Specific inhibition of FGF5-induced cell proliferation by RNA aptamers.

Affiliation

Amano R(1), Namekata M(2), Horiuchi M(3), Saso M(1), Yanagisawa T(1), Tanaka Y(4), Ghani FI(2), Yamamoto M(2), Sakamoto T(5).
Author information:
(1)Department of Life Science, Faculty of Advanced Engineering, Chiba Institute of Technology, 2-17-1 Tsudanuma, Narashino-shi, Chiba, 275-0016, Japan.
(2)Advangen Inc, 4-6-3 Kashiwa, Kashiwa-shi, Chiba, 277-0005, Japan.
(3)Faculty of Pharmaceutical Science, Health Sciences University of Hokkaido, 1757 Kanazawa, Toubetsu, Ishikari, Hokkaido, 061-0293, Japan.
(4)Facility for RI Research and Education, Instrumental Analysis Center, Research Initiatives and Promotion Organization, Yokohama National University, 79-5 Tokiwadai, hodogaya-ku, Yokohama, 240-8501, Japan.
(5)Department of Life Science, Faculty of Advanced Engineering, Chiba Institute of Technology, 2-17-1 Tsudanuma, Narashino-shi, Chiba, 275-0016, Japan. [Email]

Abstract

Fibroblast growth factor 5 (FGF5) is a crucial regulator of hair growth and an oncogenic factor in several human cancers.
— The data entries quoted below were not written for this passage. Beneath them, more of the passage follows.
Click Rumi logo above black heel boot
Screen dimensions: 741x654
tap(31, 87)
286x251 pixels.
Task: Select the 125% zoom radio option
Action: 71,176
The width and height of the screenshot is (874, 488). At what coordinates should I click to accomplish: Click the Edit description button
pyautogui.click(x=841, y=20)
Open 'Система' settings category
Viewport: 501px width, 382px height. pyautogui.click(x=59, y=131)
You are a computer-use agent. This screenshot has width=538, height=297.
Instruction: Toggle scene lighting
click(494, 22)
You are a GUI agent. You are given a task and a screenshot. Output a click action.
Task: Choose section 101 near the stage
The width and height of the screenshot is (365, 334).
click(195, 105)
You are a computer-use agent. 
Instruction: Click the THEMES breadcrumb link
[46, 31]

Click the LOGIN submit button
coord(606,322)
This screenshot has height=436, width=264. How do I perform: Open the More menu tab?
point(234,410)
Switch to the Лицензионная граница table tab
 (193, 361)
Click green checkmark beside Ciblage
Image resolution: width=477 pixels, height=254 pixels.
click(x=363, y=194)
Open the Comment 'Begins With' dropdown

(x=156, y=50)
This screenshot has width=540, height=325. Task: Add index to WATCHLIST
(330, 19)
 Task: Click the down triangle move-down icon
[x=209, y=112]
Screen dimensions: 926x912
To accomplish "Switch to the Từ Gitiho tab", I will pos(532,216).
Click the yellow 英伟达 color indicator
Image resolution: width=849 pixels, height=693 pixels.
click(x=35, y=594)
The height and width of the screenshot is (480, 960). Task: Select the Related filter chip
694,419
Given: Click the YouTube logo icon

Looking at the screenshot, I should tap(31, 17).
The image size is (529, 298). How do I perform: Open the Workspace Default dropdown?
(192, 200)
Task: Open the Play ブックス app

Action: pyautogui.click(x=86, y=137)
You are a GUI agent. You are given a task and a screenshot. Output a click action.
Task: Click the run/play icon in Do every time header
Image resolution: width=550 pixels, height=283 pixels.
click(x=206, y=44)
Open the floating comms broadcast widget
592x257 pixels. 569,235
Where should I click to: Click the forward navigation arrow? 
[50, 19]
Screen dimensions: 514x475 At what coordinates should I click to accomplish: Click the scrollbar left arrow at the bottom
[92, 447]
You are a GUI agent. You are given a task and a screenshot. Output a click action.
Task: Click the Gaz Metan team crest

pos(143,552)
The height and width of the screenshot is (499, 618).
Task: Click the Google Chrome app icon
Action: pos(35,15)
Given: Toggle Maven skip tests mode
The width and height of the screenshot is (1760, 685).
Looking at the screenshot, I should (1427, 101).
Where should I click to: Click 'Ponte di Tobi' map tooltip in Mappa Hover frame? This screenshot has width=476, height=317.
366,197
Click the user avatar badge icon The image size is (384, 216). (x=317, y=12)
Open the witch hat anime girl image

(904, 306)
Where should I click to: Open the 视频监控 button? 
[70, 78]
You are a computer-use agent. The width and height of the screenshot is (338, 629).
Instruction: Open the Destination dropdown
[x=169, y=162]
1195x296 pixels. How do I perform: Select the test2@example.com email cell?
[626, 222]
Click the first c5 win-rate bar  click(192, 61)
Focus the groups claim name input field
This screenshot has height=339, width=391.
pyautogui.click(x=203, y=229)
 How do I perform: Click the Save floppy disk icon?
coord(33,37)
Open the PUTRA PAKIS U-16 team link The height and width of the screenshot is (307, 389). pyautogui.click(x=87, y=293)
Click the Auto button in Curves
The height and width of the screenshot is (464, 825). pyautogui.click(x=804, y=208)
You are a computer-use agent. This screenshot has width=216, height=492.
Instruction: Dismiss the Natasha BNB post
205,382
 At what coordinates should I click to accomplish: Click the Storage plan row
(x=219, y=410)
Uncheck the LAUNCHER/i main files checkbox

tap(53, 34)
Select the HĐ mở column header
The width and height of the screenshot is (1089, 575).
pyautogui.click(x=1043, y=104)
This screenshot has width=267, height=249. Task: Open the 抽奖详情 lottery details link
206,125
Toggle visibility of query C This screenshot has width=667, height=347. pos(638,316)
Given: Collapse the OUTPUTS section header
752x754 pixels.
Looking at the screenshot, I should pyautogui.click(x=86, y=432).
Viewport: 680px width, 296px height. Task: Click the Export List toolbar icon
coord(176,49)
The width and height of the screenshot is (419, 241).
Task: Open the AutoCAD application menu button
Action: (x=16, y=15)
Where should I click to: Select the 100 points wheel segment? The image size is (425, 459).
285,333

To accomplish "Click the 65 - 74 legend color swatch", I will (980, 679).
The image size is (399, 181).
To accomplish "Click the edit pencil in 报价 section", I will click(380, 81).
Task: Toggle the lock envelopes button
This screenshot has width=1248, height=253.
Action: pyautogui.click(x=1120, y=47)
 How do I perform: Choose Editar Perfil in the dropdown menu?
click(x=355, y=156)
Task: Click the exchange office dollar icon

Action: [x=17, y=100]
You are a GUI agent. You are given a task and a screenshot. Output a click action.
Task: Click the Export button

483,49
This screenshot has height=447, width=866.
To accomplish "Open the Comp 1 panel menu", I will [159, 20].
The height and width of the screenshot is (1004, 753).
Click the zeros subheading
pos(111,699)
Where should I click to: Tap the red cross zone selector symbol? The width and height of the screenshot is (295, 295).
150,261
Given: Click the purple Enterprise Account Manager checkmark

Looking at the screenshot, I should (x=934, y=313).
To generate FGF5 inhibitors, we performed Systematic Evolution of Ligands by EXponential enrichment and obtained novel RNA aptamers that have high affinity to human FGF5. These aptamers inhibited FGF5-induced cell proliferation, but did not inhibit FGF2-induced cell proliferation. Surface plasmon resonance demonstrated that one of the aptamers, F5f1, binds to FGF5 tightly (Kd = 0.7 ± 0.2 nM), but did not fully to FGF1, FGF2, FGF4, FGF6, or FGFR1. Based on sequence and secondary structure similarities of the aptamers, we generated the truncated aptamer, F5f1_56, which has higher affinity (Kd = 0.118 ± 0.003 nM) than the original F5f1. Since the aptamers have high affinity and specificity to FGF5 and inhibit FGF5-induced cell proliferation, they may be candidates for therapeutic use with FGF5-related diseases or hair disorders.